Brano da leggere.
##############################
BONUS, IL CASO NETTO-LORDO
Secondo un’analisi proposta stamane dal Sole 24 ore, il nodo dei contratti statali rinnovati con la prossima Manovra resta ancora aperto, visto che non pochi restano i problemi di risorse e costi per l’aumento stipendi di tutti i dipendenti statali. Specie sul fronte lordo-netto, come spiega bene il quotidiano economico: «Gli 85 euro promessi dai contratti degli statali sono lordi, gli 80 euro del bonus Renzi sono netti. I?secondi, insomma, pesano molto più dei primi. Per capirne l’effetto basta guardare che cosa succede nelle buste paga della fascia interessata, per un lavoratore dipendente senza figli a carico (nell’ipotesi della tabella qui sotto residente a Roma, ma il quadro altrove cambia poco in base alle addizionali applicate nei diversi territori)». Nel calcolo fatto abbastanza complesso che cinrocia gli aumenti netti, i bonus da 80 euro e le risorse messe a disposizione, risulta che chi oggi nella PA guadagna 23mila euro e ha il bonus pieno, «guadagnerebbe davvero poco meno di 48 euro, ma salendo il guadagno effettivo diminuisce fino a trasformarsi in perdita secca tra 24mila e 25mila euro (i dipendenti 3, 4 e 5). Paradossalmente, la situazione poi migliora al crescere del reddito».
##############################
Dati forniti.

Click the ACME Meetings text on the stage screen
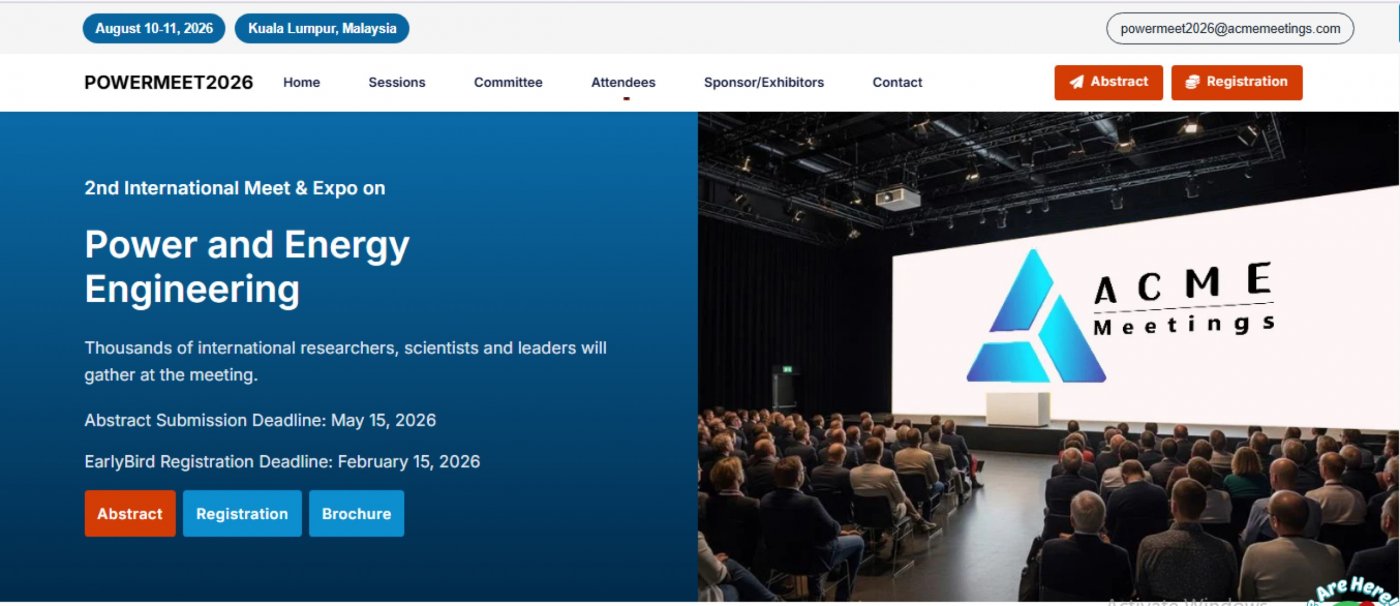This screenshot has width=1400, height=606. (x=1184, y=300)
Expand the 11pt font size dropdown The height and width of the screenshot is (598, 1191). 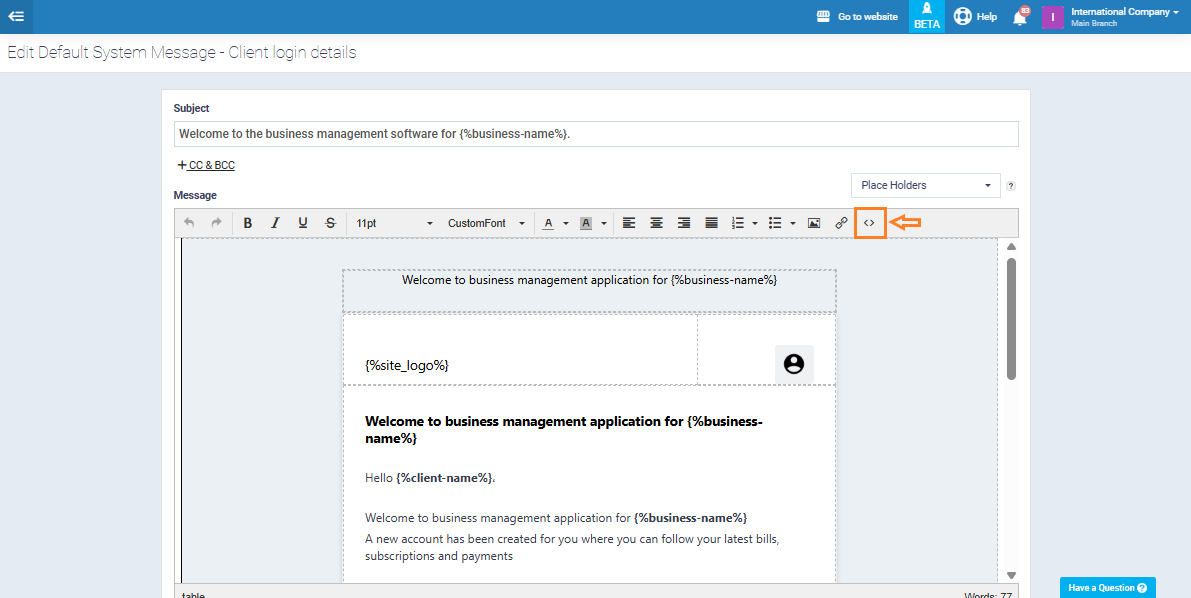394,223

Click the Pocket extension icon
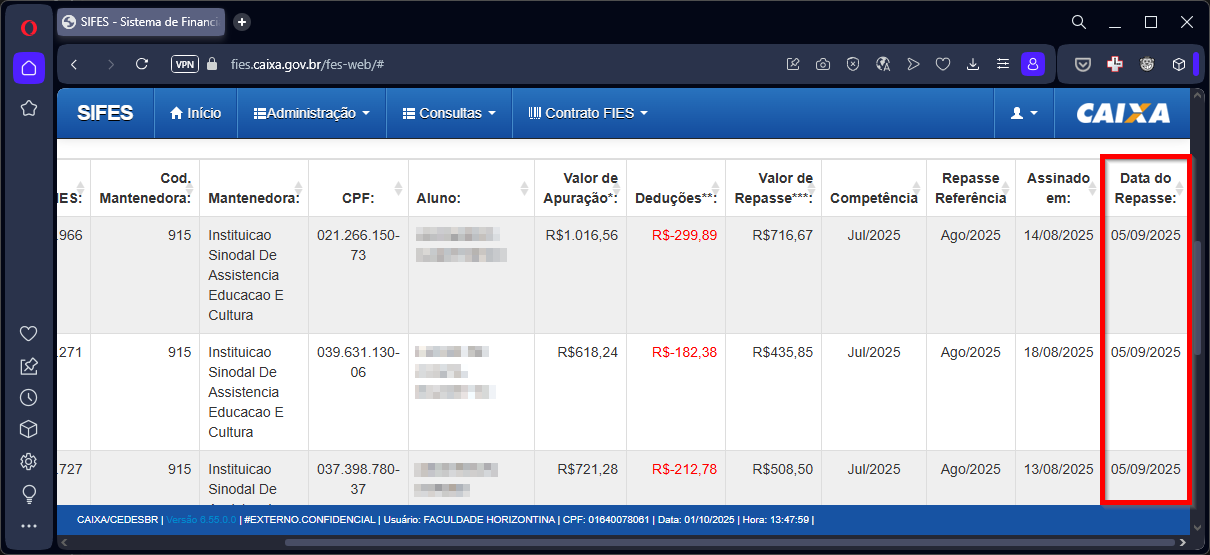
##############################
Sfide.
**a)** Nel brano sul bonus e i contratti statali, a quanto ammonta l'aumento lordo promesso dai contratti degli statali?
**b)** Continua il brano sul bonus e i contratti statali dal punto in cui si interrompe.

Risultati esercizi.
**a)** 85 euro lordi.

**b)**
SALVO IL BONUS RENZI DA 80 EURO
Con la Manovra che sbarca al Senato per le prime discussioni, la conferma arriva come una liberazione per i tanti dipendenti statali che attendono il rinnovo del contratto pubblico: si amplia infatti la platea dei beneficiari del bonus Irpef da 80 euro (il famoso “bonus Renzi”, ndr). In questo modo, come si legge nel testo definitivo della Manovra 2018, il tetto di reddito sale da 24mila a 24.600 euro e da 26mila a 26.600: cos’ facendo per tutti i dipendenti statali che superano la soglia dei 26mila euro di reddito, sarà così garantita la sterilizzazione degli 80 euro dall’effetto degli aumenti del rinnovo contrattuale di 85 euro mensili previsti dalla riforma Madia. L’incubo dunque sembra allontanato dopo settimane in cui quelle fasce dir reddito tre gli Statali temevano lo “scherzetto” in Manovra che avrebbe neutralizzato l’aumento atteso da anni.